The Human Condition
September 16, 2011 § Leave a comment
Science Fiction as a genre elicits wonderment through its examinations of what is possible if human beings were limited only by their imaginations. I find it rather ironic that, through these works and discussions we have experienced so far, one of the genre’s most recurring and central themes seems to be a reaffirmation of the human condition itself. The inescapable mortality and doom which we face the moment we become a part of this world.
I first examine “Nightfall,” Issac Asimov’s bleak work which many believe to be the crowning achievement of the science fiction genre to this day. Our discussion broke down the story in order to gain insight into the characteristics of the science fiction genre itself. How Asimov’s choice of a reporter as his main character was key to establish the believability of the world he was describing. One aspect of the story which was only brought up at the end of the discussion, however, was the dark way in which the short story concluded, and the inherent repercussions that such an ending elicits. It was these repercussions, in particular, which I felt missed our central attention. The fact that these characters, who more than any other group in the world, understood and were prepared for the darkness approaching their world were still brought to their knees in madness as the apocalypse arrived is particularly troubling for me. Asimov chose a genre in which anything is achievable through technology to tell a story about an ability to escape nothing.
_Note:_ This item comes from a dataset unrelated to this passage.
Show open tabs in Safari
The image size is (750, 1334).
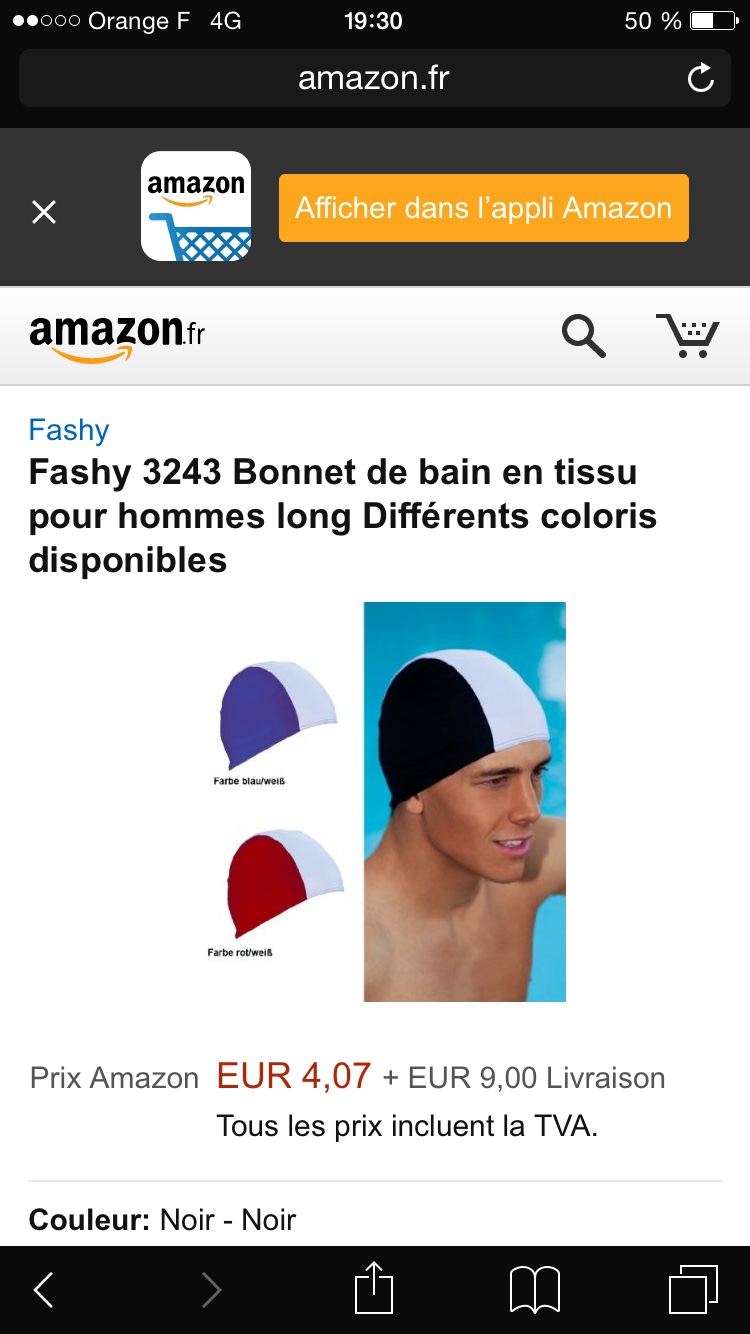tap(693, 1290)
Even if one disregards Asimov’s ending as a simple plot device, with doom being a more exciting conclusion to a story than salvation, I would argue that our examinations of time travel works in the past two weeks only further demonstrates this inescapability. First consider the implications of time travel itself. I would argue that time is the most fundamental and important resource in the universe which we are aware of. Given enough time, all amounts of wealth, any magnitude of power, and limitless knowledge are obtainable, and as a result are essentially meaningless. Fortunes only hold value specifically because they are confined to a definite expanse of time. Thus the notion of time travel, of being a master of this resource, yields a power which dwarfs that of any other weapon we can imagine.
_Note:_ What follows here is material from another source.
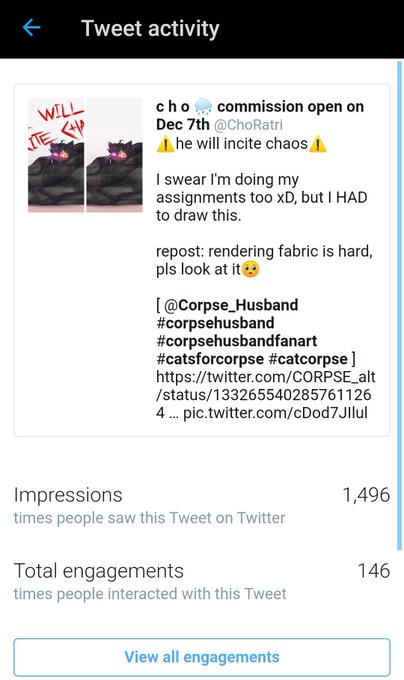The height and width of the screenshot is (680, 404).
Task: Open the first artwork thumbnail with red text
Action: pos(56,155)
Having established this notion, examine some of the works we have read recently which feature this plot device. No matter which paradox is examined, all lead to the same bleak conclusion which “Nightfall” reached. Larry Niven’s “All the Myriad Ways” ends with a notion that having the ability to traverse time solves nothing about the human condition which we experience during our lives. It can only take away the sense of purpose which our mortality gives. For though our “human condition” dooms us, without it our lives hold no purpose at all. I think Asimov would be happy in knowing we found as much excitement in our own adventures as we did in his.